Una mattinata di lavoro concreto e partecipazione, che ha visto 23 volontari scendere in campo per restituire dignità e bellezza a uno dei corsi d’acqua più identitari del territorio. Il risultato è tangibile: dal fondale del fiume sono stati rimossi 150 kg di rifiuti indifferenziati, 18 kg di vetro e rifiuti ingombranti, segno evidente di quanto sia ancora necessario intervenire con continuità per tutelare questi ecosistemi fragili.
L’iniziativa conferma il valore della collaborazione tra cittadini, associazioni e istituzioni, capace di tradursi in azioni efficaci di cura e salvaguardia ambientale. Il fiume Clitunno, simbolo storico e paesaggistico dell’area, torna così a essere non solo un luogo da attraversare, ma uno spazio da proteggere e vivere responsabilmente. Un segnale importante per tutti: la cura dei beni comuni passa anche da gesti semplici, ma capaci di generare impatto reale e duraturo.
Concluse le attività, accanto all’impegno ambientale, non è mancato il momento conviviale che da sempre accompagna queste giornate: oltre 100 salsicce e altrettanti panini condivisi tra i partecipanti, insieme a fave, pecorino e una crostata finale, a suggellare un clima di comunità autentica e partecipata.

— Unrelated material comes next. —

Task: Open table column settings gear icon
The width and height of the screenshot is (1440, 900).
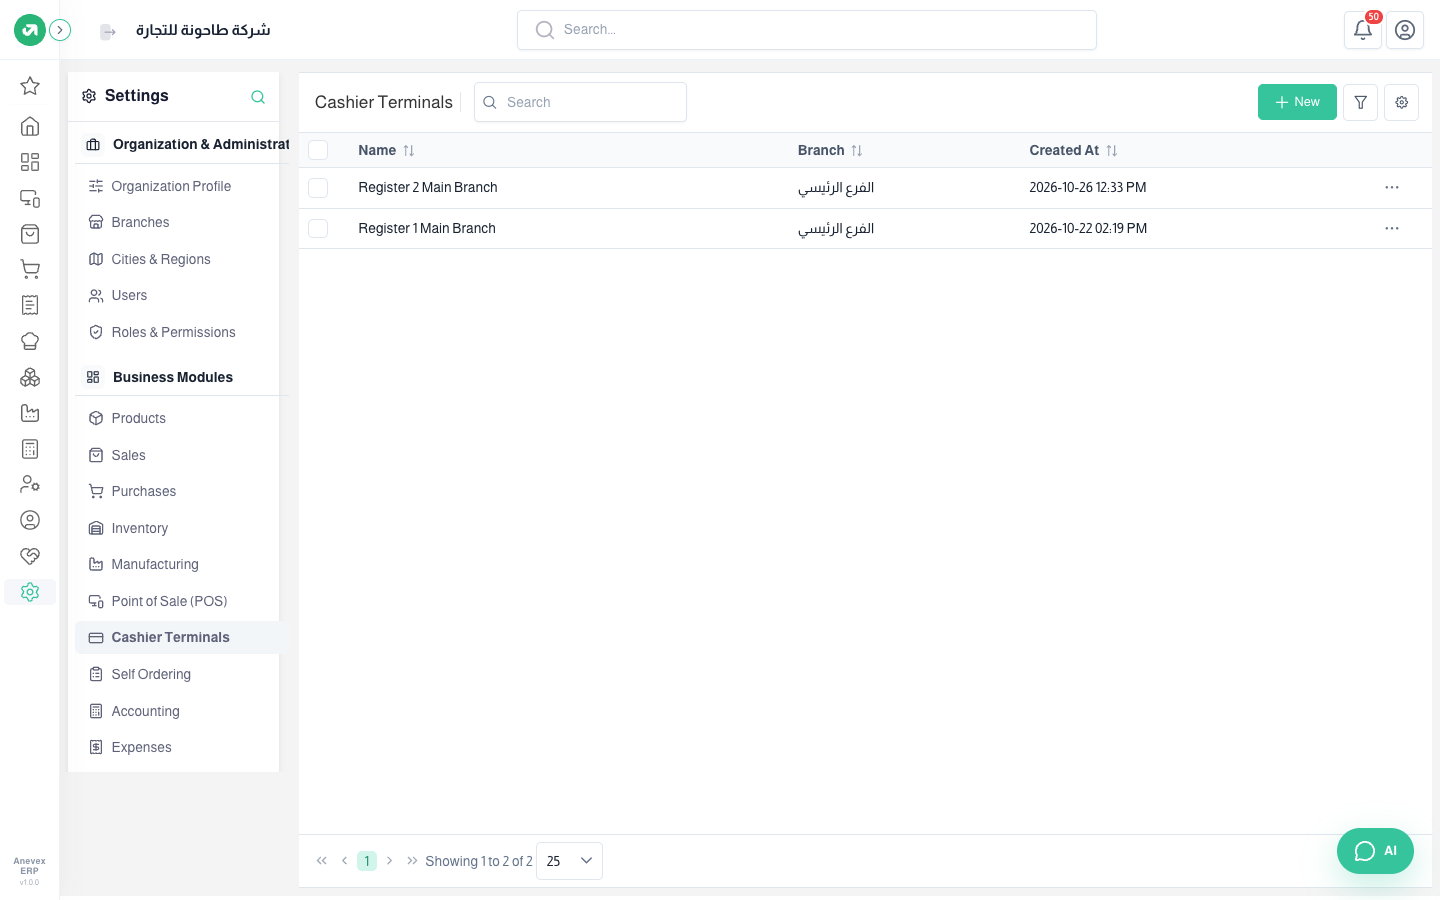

“Quella sul Clitunno non è solo una giornata di cura ambientale, ma un gesto collettivo di responsabilità verso il nostro territorio”, dichiara Maria Cristina Garofani, responsabile di Retake Trevi. “Ogni anno torniamo qui per prenderci cura di un luogo che appartiene a tutti e ogni anno troviamo ancora rifiuti. Questo ci dice che il lavoro da fare è tanto, ma anche che la comunità c’è, risponde e si mette in gioco. È da qui che nasce un cambiamento vero e duraturo”. E conclude: “Grazie a associazioni, istituzioni e cittadini, cioè a tutti coloro che hanno reso possibile questa bellissima giornata!”.